Para finalizar, se faz necessário lembrar do capítulo ausente desse trabalho. As ferrovias em São Paulo (1960/1990), fica então, como objetivo posterior por tratar-se do momento "vivo" dessa discussão, da qual esse trabalho serve como introdução ao problema que consiste em "elucidar" os seguintes questionamentos:
1- Apesar das ferrovias iniciarem-se basicamente como investimentos privados, acabam por submeterem-se muito precocemente ao controle estatal.
2- Entram em "declínio" juntamente com a crise da economia cafeeira, mas apesar de estatizadas, continuam a servir as mesmas elites que até hoje dominam a agro-indústria.
3- A quem serve essa ferrovia? qual o papel que o sistema ferroviário paulista cumpre para a sociedade uma vez que trata-se de uma empresa estatal.
4- Iniciar a pesquisa, eis o objetivo ...



CAPÍTULO I

CONTEXTUALIZAÇÃO HISTÓRICA





1 - A FERROVIA NO BRASIL

A ferrovia no Brasil foi inaugurada em 30 de abril de 1854 ligando Porto Mauá a Raiz da Serra (Bahia de Guanabara a Petrópolis) numa extensão de 14,5 quilômetros. Isso vinte e quatro anos após a inauguração na Inglaterra, da primeira linha ferroviária a vapor e dezenove anos após a Lei Feijó, de 31 de outubro de 1835, que autorizava a construção de uma Estrada que ligasse a capital do Império as Províncias de Minas Gerais, Rio Grande de Sul e Bahia.(1) A distância da intenção da Lei e a disponibilidade de recursos para a construção desse empreendimento audacioso, parece ter diminuido somente no início da década de 1850, quando o café já havia se firmado como o principal produto de exportação brasileiro, e o governo, finalmente, proibido legalmente o tráfico negreiro, com consequências ao estímulo para novos investimentos de capital provenientes do tráfico.
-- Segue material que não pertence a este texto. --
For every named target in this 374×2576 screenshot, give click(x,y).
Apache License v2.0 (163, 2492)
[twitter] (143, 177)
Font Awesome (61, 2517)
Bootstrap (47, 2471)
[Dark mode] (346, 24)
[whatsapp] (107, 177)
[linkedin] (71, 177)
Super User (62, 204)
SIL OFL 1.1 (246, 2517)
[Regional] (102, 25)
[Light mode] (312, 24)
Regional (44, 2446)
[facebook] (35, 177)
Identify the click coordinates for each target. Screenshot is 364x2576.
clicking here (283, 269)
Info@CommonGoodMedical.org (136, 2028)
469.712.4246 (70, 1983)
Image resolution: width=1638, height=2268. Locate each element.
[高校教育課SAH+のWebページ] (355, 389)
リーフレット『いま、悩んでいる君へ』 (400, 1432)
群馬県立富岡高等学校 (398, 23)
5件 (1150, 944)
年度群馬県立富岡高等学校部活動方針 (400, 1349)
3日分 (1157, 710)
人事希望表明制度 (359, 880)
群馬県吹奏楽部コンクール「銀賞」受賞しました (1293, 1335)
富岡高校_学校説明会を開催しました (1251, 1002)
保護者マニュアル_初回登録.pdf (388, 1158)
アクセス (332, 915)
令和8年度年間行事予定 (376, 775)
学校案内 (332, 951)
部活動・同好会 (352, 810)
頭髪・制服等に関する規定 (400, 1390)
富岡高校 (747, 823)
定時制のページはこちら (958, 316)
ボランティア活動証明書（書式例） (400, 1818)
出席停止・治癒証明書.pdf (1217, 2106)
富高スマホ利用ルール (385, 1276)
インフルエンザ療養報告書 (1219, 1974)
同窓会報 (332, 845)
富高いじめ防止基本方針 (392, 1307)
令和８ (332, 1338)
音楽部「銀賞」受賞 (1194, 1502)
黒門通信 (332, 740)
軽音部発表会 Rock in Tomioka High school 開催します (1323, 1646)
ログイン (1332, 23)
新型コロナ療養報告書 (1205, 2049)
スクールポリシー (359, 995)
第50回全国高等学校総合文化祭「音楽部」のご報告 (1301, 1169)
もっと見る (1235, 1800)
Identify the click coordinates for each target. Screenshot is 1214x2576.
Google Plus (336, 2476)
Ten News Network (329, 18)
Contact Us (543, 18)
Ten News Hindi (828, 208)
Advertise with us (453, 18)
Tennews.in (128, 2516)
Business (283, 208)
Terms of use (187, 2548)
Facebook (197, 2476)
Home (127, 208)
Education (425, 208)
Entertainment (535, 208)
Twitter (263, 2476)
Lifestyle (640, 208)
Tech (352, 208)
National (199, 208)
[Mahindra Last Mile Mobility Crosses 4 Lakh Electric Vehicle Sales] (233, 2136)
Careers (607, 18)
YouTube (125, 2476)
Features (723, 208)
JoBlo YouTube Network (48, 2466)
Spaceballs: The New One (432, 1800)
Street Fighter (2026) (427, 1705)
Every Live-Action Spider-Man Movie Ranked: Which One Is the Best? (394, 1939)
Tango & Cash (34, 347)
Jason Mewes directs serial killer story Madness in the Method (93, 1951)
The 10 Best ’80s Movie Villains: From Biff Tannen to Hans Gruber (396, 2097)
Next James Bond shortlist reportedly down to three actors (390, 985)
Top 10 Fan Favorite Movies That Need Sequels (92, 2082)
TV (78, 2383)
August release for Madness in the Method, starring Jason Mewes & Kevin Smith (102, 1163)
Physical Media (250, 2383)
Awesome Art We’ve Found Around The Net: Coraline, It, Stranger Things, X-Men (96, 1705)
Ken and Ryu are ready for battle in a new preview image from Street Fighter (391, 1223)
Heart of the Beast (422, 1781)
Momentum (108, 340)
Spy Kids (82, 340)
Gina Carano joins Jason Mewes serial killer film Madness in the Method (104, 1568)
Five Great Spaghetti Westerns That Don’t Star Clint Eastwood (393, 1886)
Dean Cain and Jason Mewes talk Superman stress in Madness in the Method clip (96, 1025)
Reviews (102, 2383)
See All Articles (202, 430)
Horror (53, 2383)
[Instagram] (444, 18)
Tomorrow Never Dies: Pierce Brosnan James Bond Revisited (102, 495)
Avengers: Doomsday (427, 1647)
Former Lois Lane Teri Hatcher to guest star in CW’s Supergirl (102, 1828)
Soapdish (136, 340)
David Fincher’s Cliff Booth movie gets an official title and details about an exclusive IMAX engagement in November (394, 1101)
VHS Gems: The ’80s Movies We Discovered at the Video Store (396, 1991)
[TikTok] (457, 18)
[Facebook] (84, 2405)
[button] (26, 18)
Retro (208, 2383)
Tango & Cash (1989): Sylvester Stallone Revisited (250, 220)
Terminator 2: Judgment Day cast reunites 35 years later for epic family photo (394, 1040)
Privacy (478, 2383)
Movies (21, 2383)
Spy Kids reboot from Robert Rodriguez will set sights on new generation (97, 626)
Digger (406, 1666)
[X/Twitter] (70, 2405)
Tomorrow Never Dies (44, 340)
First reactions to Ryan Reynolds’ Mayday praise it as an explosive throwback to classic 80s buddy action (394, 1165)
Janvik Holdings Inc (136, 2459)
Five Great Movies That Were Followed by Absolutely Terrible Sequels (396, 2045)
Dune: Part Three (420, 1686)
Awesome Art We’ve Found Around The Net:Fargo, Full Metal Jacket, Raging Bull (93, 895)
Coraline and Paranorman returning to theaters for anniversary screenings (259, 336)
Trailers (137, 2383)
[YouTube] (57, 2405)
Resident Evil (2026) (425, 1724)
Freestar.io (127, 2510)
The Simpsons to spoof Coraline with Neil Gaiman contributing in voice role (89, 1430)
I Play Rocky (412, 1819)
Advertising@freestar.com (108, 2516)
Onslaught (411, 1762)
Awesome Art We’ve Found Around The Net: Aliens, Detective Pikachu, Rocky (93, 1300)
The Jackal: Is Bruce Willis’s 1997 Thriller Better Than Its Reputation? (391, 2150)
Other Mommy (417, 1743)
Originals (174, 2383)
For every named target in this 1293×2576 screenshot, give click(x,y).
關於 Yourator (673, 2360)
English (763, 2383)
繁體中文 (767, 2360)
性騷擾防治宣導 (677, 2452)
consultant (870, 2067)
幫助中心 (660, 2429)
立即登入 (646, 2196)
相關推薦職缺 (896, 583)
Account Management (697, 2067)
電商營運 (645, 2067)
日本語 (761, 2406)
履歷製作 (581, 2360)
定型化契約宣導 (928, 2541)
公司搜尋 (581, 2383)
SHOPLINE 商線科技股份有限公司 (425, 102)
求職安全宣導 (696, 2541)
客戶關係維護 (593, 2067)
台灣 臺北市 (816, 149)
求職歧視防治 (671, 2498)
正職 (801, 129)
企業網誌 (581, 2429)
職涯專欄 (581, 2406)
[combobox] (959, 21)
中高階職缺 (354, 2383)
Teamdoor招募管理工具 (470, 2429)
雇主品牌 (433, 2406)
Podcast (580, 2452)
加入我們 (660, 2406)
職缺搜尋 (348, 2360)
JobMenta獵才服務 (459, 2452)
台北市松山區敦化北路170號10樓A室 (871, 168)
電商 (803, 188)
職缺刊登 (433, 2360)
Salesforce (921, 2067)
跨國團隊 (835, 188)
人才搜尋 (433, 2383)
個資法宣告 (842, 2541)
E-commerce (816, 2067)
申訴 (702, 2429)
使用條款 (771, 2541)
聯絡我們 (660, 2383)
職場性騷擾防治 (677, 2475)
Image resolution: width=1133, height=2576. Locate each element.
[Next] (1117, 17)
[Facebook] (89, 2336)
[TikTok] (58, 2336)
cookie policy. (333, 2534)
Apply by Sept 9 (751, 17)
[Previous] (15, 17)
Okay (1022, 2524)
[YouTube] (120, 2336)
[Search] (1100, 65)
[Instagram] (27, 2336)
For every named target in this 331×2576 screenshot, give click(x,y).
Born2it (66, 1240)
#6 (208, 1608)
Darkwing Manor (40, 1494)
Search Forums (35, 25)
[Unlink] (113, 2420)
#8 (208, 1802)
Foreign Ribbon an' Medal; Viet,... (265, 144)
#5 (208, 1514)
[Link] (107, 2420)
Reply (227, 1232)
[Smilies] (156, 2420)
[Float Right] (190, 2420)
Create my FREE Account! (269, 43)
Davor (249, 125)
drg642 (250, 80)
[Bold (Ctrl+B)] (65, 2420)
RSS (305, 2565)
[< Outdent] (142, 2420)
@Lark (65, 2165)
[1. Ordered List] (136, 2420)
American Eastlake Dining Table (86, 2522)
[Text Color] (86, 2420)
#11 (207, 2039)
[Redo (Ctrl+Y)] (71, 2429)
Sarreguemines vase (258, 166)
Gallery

É nesse contexto, que a Lei Nº 641 de 26 de junho de 1852 cria bases para a construção ferroviária no Brasil, pois além dos benefícios da Lei Feijó de 1835, que garantia o direito de desapropriação de terrenos, uso de madeiras e outros materiais que fossem encontrados nos terrenos nacionais, isenção de impostos sobre trilhos, máquinas e outros materiais destinados a construção da ferrovia entre outros , inovou com o privilégio de zona, que impedia a qualquer outra empresa estabelecer estações em distância inferior a cinco léguas (trinta quilômetros), e garantia de juros de 5% por parte do Governo Imperial até o momento em que a situação econômica da Estrada propiciasse a distribuição de dividendos, quando deveria então reembolsar a União. Juros suplementares de 2%, também foram concedidos pelas Províncias a partir de 1852, como forma de estimular a construção das ferrovias, destacando-se num primeiro momento, a Bahia, São Paulo, Pernambuco e Rio de Janeiro.
A nível internacional, o período é demarcado pela Revolução
Industrial na Europa e Estados Unidos que acabou por produzir grandes centros urbanos impulsionando o mercado consumidor de matérias primas com consequências diretas na aplicação de novas técnicas de transporte marítimo e terrestre. (3) As transformações ocorridas no Brasil na metade do século XIX, estariam assim, diretamente relacionados a essa nova conjuntura internacional, que permitiria a substituição da economia açucareira,já decadente, pela cafeicultura, iniciando assim, uma nova etapa social, política e conômica com consequências na construção nas ferrovias brasileiras.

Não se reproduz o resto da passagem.